Protests in Albania target Kushner-linked resort plan
Al Jazeera says a $1.4bn luxury resort planned by Jared Kushner has triggered Albania’s largest protests in years.
By Daniel Okafor · Business Editor
2 min read
A planned luxury resort tied to Jared Kushner has become a flashpoint in Albania, where demonstrators have rallied against what they see as the sale of national land to foreign wealth. Al Jazeera reported that the $1.4bn project on a remote Albanian island has drawn the country’s biggest protests in years.
Kushner, the son-in-law of US President Donald Trump and founder of the investment firm Affinity Partners, plans to build the resort on an island that Al Jazeera said has acquired the nickname “Kushner Island.” The report did not give the island’s official name or a construction timetable.
According to Al Jazeera, crowds opposing the project have chanted, “Albania is not for sale.” The slogan has become the clearest expression of the anger surrounding the development, which critics frame as a test of who benefits from the country’s coastline and islands.
Al Jazeera presented the dispute in a 22-minute episode of its program The Take, published June 15, 2026. The episode asks whether the resort represents the kind of future Albanians want or whether it amounts to a transfer of prized land to outside investors.
The program featured journalist Mitchell Prothero and was hosted by Malika Bilal, according to Al Jazeera.
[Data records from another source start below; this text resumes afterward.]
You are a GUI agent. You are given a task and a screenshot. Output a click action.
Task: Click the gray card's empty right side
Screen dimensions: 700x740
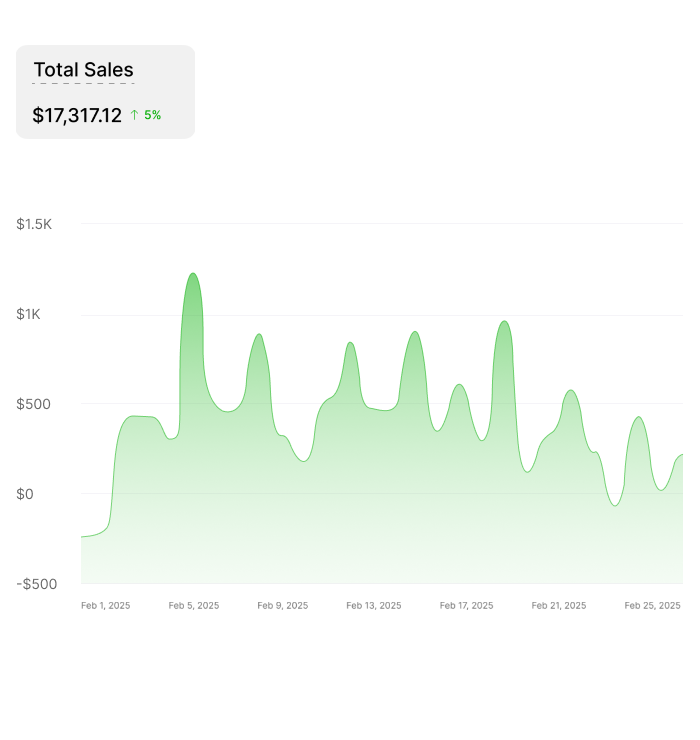click(178, 92)
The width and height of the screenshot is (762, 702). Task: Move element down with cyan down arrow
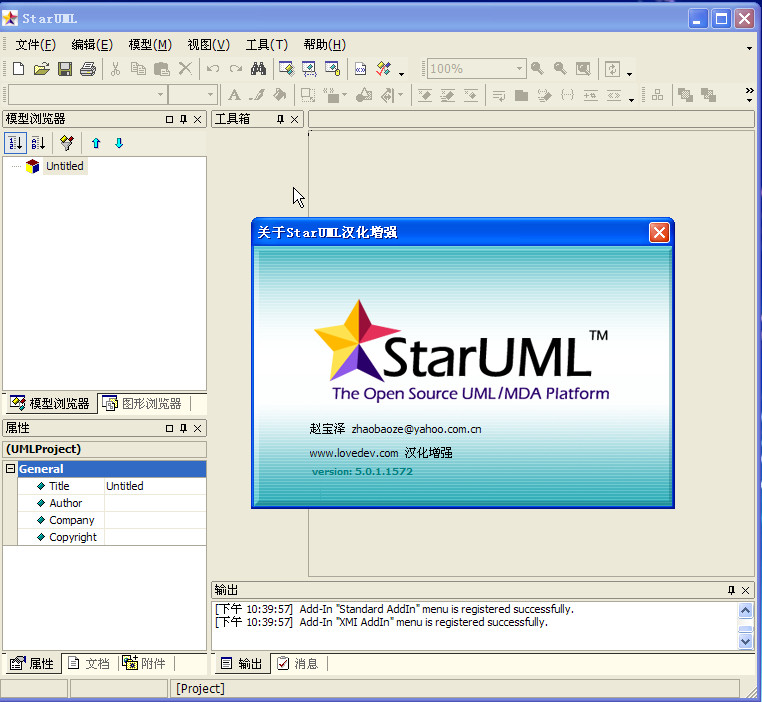(x=119, y=143)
The outlet described the project as a luxury development backed by Kushner’s investment firm, Affinity Partners.
The controversy comes with Albania’s coast already central to debates over tourism, development and foreign capital, according to Al Jazeera’s framing of the episode. The island project has turned those concerns into a national protest issue because of Kushner’s political ties and the reported scale of the investment.
Al Jazeera did not report a response from Kushner, Affinity Partners or Albanian authorities in the episode summary. It also did not cite protest turnout figures, details of government approvals or the legal status of the resort plan.
The available details point to a dispute driven by symbolism as much as construction plans: a high-profile American investor, an isolated island, a billion-dollar resort and public warnings that Albania’s land should not be treated as a commodity for foreign buyers. For protesters cited by Al Jazeera, the project has become a line in the sand over control of the country’s coastline.
This story draws on original reporting from Al Jazeera.